Experimental necrosis and arrest of proliferation of Schwann cells by cytosine arabinoside.

In developing rat cervical sympathetic trunks, Schwann cells proliferate intensely during the first week after birth but axonal populations do not increase. Thus, experimental inhibition of DNA synthesis should affect Schwann cells and spare axons whose cell bodies are not dividing. The present investigation was aimed at determining the effects of an inhibitor of DNA synthesis-cytosine arabinoside (ara-C)--on axons and Schwann cells in developing nerves. Ara-C (60 mg kg(-1) body weight) was injected subcutaneously to newborn rats every six hours for 36 hours. At intervals from 2--4 days of age, animals were given tritiated thymidine (4 muCi per gram body weight) to label Schwann cells in synthesis phase. One hour later rats were killed by systemic perfusion of phosphate buffered glutaraldehyde.

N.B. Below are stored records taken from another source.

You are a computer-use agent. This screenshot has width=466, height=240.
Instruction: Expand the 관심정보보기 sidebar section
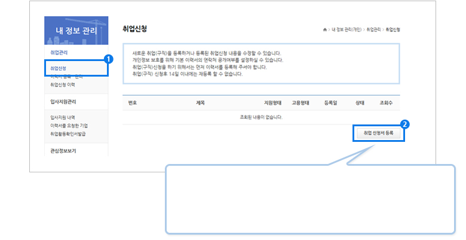pos(63,151)
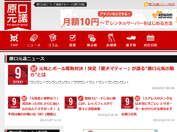177x132 pixels.
Task: Click the orange RSS feed icon
Action: [146, 4]
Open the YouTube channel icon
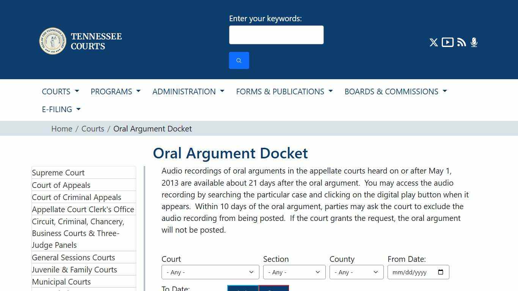Viewport: 518px width, 291px height. coord(447,42)
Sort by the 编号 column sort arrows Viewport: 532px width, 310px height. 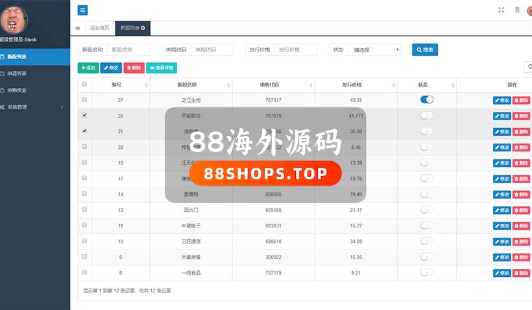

Cervical sympathetic trunks (CST's) and sciatic nerves were removed and processed for radioautography and electron microscopy (EM). Labelled and unlabelled Schwann cell nuclei were counted to determine the labelling index (LI%) for each nerve. By the end of ara-C treatment there was almost complete absence of labelling but LI's rose sharply 24 hours after discontinuing ara-C. By EM axons appeared normal; Schwann cells, however, showed prominent nuclear and cytoplasmic changes consisting of nuclear degeneration, dilatation of rough endoplasmic reticulum and increased cytoplasmic density. Ara-C, by suppressing proliferation and causing necrosis of Schwann cells but sparing axons, results in a developmental alteration of axon-Schwann cell relationships. It is suggested that the pathogenetic mechanism involves an inbalance in DNA/RNA synthesis metabolism.